Analytics/Cluster/Oozie
Oozie
Apache Oozie is a workflow scheduler system to manage Apache Hadoop jobs.
Oozie is a job scheduler with fancy features. Most relevantly, jobs may be scheduled based on the existence of data in HDFS. This allows jobs to be scheduled to be run not based only on a current timestamp, but for when the data needed to run a particular job is available.
Some terms
- action
- An action generally represents a single step in a job workflow. Examples include pig scripts, failure notifications, map-reduce jobs, etc.
- workflow
- Workflows are used to chain actions together. A workflow is synonymous with a job. Workflows describe how actions should run, and how actions should flow. Actions can be chained based on success and failure conditions.
- coordinator
- Coordinators are used to schedule recurring runs of workflows. They can abstractly describe input and output datasets based on on periodicity. Coordinators will submit workflow jobs based on the existence of data.
- bundle
A bundle is a logical grouping of coordinators that share commonalities. You can use bundles to start and stop whole groups of coordinators at once.
Oozie 101. An Example
Let's run through a simple example of how to set up runs of an oozie job running on the cluster. Have in mind that this is an example just to get you started and that more steps than the ones outlined below are needed to get a job running according to our production standards.
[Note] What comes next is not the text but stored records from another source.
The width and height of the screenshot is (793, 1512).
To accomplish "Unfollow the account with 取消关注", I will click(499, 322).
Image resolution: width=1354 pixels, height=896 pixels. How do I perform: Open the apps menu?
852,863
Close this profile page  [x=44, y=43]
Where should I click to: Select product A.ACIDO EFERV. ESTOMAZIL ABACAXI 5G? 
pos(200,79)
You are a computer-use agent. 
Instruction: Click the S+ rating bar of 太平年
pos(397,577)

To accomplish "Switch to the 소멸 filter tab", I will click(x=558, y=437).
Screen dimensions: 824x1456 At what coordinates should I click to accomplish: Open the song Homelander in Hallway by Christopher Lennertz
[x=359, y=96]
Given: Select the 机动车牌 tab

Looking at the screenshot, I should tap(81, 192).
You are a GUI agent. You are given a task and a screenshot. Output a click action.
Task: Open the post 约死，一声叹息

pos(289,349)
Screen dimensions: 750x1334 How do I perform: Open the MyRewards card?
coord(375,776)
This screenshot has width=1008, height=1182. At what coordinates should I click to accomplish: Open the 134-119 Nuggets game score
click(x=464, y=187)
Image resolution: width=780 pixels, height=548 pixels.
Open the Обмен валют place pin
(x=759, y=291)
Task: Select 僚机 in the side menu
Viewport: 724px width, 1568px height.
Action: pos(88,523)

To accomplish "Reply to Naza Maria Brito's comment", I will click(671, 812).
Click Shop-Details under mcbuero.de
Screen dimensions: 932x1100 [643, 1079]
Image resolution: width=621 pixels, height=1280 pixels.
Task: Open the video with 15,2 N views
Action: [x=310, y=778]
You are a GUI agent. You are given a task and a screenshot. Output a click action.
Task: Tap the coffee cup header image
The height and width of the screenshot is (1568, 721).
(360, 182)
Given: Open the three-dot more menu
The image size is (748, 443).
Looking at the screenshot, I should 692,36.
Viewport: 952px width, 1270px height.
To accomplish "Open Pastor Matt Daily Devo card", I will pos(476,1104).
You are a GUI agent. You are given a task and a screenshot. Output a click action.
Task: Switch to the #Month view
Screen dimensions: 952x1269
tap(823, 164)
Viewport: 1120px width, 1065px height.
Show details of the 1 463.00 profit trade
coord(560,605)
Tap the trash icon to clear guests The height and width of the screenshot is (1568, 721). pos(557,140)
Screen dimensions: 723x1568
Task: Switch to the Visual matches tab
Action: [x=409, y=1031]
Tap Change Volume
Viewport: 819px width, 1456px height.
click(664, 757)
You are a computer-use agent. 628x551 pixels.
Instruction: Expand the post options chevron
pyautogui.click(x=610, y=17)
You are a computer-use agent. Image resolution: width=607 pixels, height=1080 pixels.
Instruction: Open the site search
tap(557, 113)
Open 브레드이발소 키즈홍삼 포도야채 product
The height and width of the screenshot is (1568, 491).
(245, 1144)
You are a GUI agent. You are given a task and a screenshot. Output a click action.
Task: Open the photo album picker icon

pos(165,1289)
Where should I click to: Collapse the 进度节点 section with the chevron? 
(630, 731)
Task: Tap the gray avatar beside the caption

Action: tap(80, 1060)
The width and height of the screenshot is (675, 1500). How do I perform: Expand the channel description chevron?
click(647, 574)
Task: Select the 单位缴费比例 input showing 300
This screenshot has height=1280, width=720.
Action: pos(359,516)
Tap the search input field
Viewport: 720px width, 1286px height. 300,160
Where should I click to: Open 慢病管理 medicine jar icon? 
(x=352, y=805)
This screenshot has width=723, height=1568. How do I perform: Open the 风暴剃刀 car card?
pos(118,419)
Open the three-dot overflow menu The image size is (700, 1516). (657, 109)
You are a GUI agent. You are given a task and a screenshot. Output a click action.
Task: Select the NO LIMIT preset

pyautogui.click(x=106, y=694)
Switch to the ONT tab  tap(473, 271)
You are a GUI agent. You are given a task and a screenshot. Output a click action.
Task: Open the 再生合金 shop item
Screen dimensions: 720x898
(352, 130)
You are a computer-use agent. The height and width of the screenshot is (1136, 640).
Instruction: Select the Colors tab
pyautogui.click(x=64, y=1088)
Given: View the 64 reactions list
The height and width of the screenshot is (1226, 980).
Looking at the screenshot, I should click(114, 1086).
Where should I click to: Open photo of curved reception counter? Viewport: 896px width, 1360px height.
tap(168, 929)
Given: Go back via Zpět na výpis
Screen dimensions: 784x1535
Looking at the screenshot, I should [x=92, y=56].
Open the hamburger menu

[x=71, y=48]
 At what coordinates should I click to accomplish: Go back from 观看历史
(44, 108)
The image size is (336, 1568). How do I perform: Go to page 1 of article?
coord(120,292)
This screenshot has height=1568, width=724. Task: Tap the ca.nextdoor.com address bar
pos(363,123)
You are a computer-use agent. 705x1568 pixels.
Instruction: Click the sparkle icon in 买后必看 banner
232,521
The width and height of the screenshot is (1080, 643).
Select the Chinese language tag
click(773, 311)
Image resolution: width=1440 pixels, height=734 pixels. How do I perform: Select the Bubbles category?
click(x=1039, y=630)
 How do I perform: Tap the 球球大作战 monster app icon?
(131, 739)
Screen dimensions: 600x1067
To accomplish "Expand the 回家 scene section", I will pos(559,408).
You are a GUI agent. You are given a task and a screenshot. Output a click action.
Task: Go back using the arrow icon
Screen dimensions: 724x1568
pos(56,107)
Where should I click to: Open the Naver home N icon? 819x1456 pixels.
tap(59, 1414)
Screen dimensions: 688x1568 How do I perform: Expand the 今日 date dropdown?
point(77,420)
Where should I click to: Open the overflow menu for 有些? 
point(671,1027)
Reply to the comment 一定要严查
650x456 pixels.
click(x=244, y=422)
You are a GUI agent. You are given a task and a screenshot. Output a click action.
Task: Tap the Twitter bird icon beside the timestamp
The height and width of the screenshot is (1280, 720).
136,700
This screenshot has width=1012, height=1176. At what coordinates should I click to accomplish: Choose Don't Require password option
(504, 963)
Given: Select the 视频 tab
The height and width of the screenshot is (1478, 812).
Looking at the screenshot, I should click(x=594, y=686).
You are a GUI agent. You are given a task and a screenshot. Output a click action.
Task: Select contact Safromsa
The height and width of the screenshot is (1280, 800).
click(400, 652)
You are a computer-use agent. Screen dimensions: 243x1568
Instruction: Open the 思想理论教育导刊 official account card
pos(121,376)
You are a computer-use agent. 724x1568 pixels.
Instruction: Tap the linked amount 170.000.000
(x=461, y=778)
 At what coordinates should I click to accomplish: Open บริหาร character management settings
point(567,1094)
In our example we will run via oozie a job that runs a parametized hive query. Note that we assume you have access to stat1002.eqiad.wmnet from which we normally access the hadoop cluster.
CLI
The job we are going to set up will use just a workflow, this means that -in the absence of a coordinator - we will run it by hand using the oozie command line interface (CLI). There is a lot you can do through oozie's CLI, please take a look at docs [here https://oozie.apache.org/docs/3.1.3-incubating/DG_CommandLineTool.html]
There are three files needed:
- A file with the hive query.
- A workflow.xml file that oozie is going to use to see what job to run
- A workflow.properties file that sets concrete values for the properties defined in the workflow.
Both workflow.xml and the hive query need to be available inside hdfs, so we will be putting them into hdfs /tmp directory and the oozie job will run from there.
hive query
Please note placeholders for parameters and replace <user> with your username.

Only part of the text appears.